Le Yuan législatif de Taïwan se prépare à une bataille intense de 15 jours sur le réexamen des lois concernant la réforme (ou l’élargissement des pouvoirs) du Yuan législatif. Hier, le président Lai Ching-te (賴清德) a approuvé la demande du gouvernement de réexaminer plusieurs amendements, notamment la loi sur l'exercice des pouvoirs du Yuan législatif et le Code pénal de la République de Chine. A l’issue des réunions d’aujourd’hui, les parlementaires ont décidé d’aborder ce sujet le 14 et le 18 juin.
Les partis politiques se mobilisent également. Le parti démocrate progressiste (DPP), dirigé par le responsable du groupe parlementaire Ker Chien-ming (柯建銘), affirme qu'il attend de l'opposition majoritaire au Parlement d’étudier calmement les arguments de l'exécutif. Le Premier ministre sera d’ailleurs au Parlement pour expliquer les raisons du réexamen des lois amendées. Si les lois ne sont pas révisées, le DPP s’apprête à demander une interprétation constitutionnelle, car selon le parti plusieurs articles ne sont pas conformes à la Constitution tels qu’ils sont pour l’instant.
Pour sa part, le KMT a demandé au président du Yuan législatif Han Kuo-yu (韓國瑜) de convoquer rapidement des négociations entre les partis. Fu Kun-chi (傅崐萁), chef de file du KMT au sein de l'assemblée législative, a critiqué la demande de la branche exécutive comme une atteinte à l'autonomie du parlement.

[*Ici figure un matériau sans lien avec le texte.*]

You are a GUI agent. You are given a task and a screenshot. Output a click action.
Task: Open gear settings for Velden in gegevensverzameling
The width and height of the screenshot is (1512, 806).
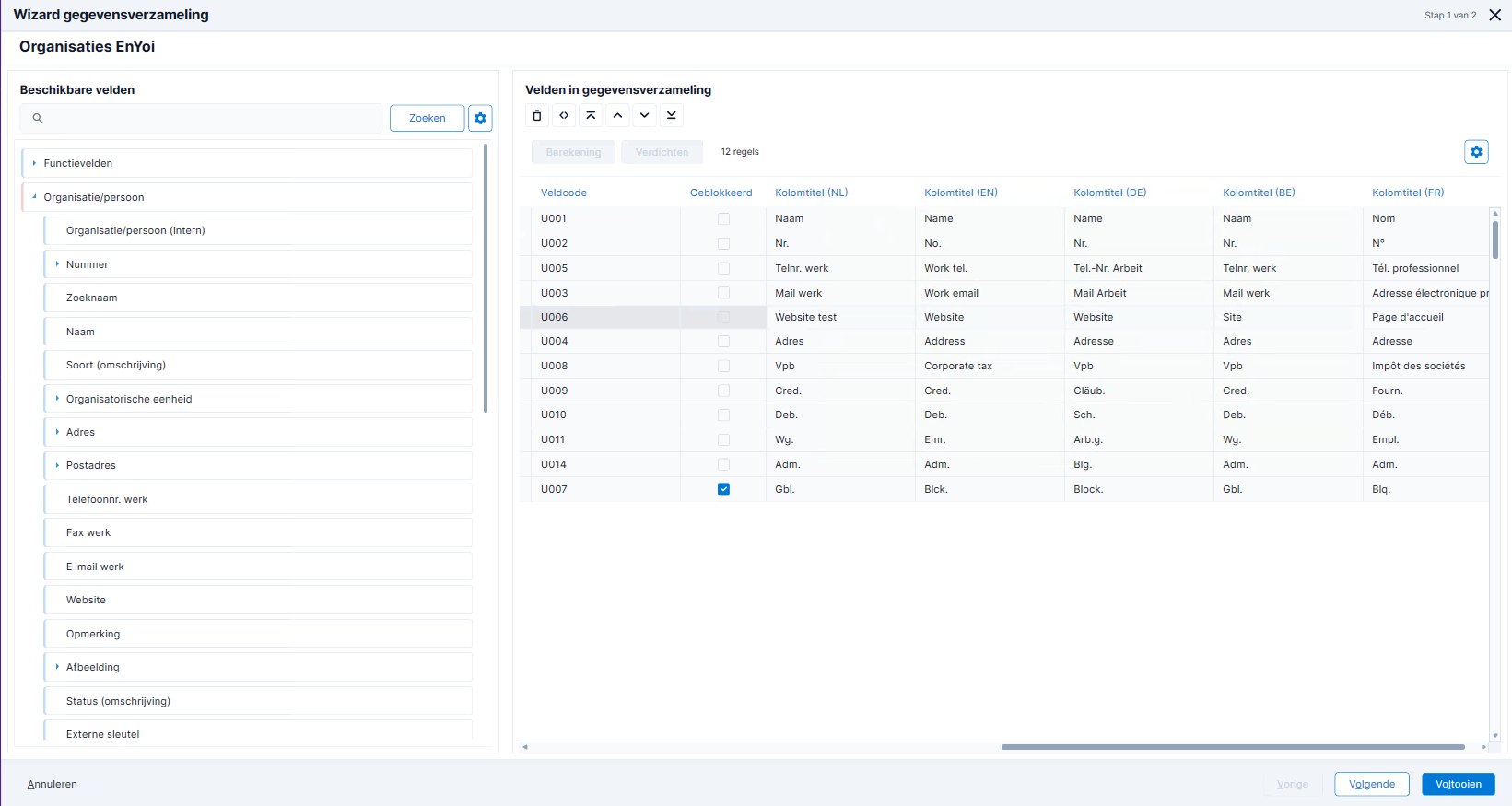(1476, 152)
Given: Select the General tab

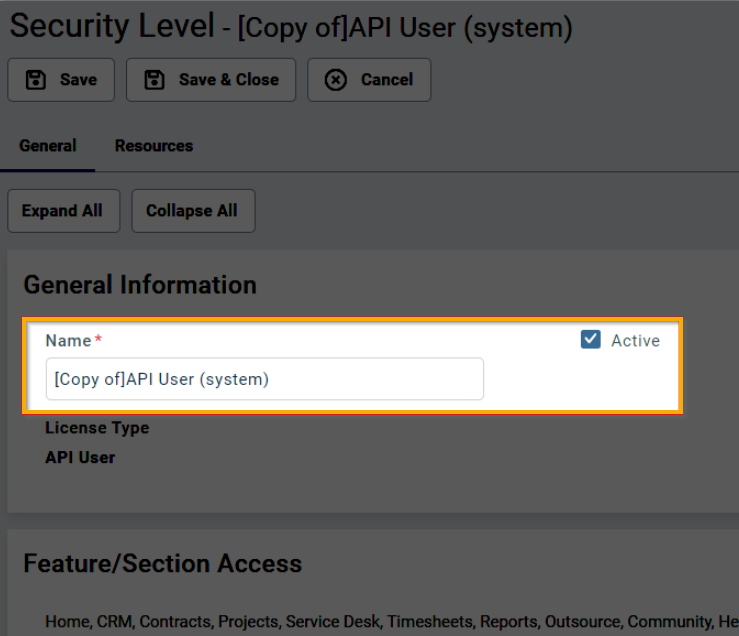Looking at the screenshot, I should point(48,146).
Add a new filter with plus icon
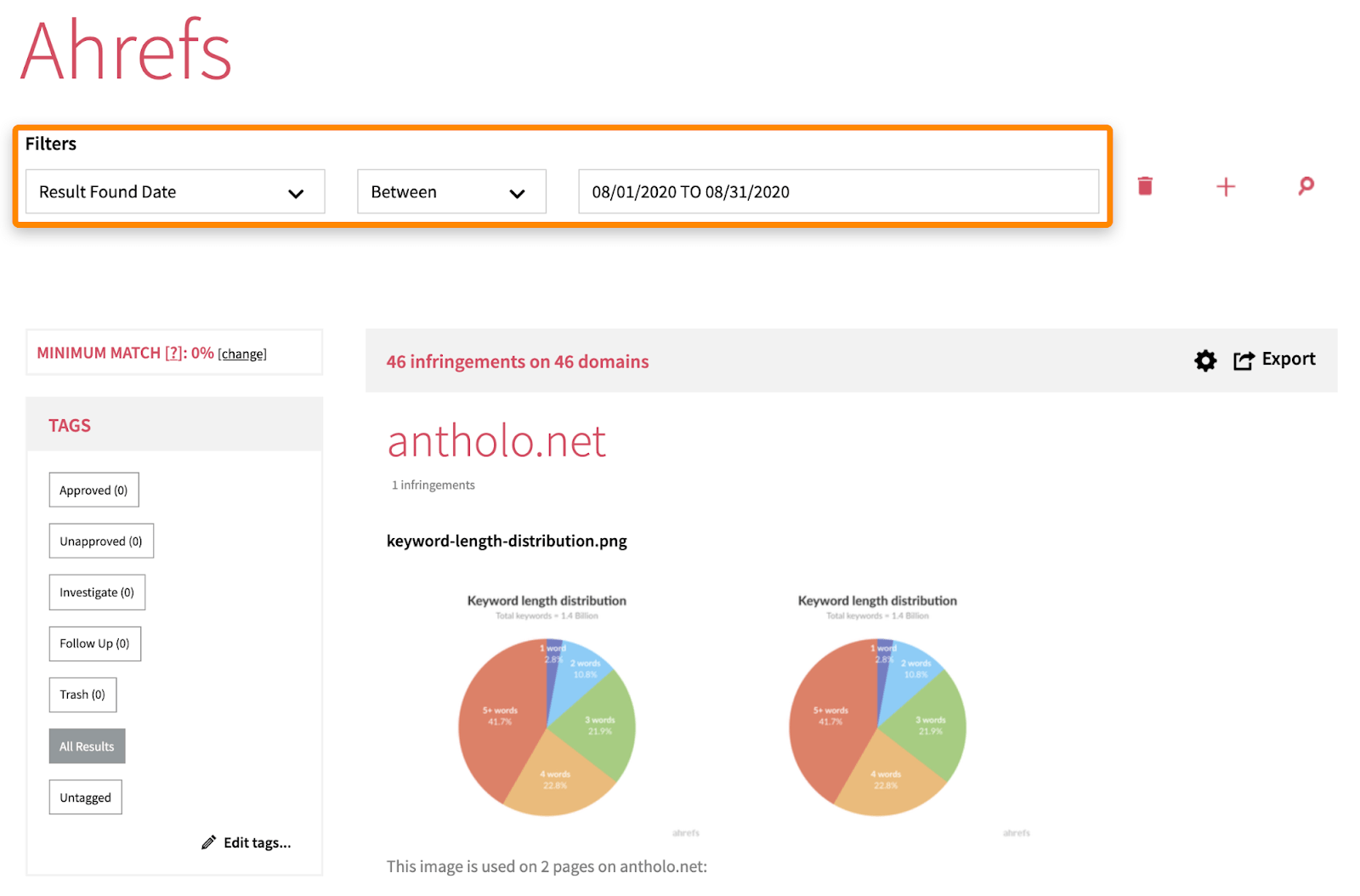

Le Parti populaire de Taiwan (TPP), dirigé par Huang Kuo-chang (黃國昌), a rejeté les arguments de l'exécutif et a mis en doute sa crédibilité, l'accusant d'éviter le contrôle législatif. Le TPP a demandé un débat télévisé similaire à celui de 2010 entre Ma Ying-jeou (馬英九) et Tsai Ing-wen (蔡英文) sur l'accord-cadre de coopération économique (ECFA) avec la Chine, afin de discuter des implications de l'amendement et de son réexamen.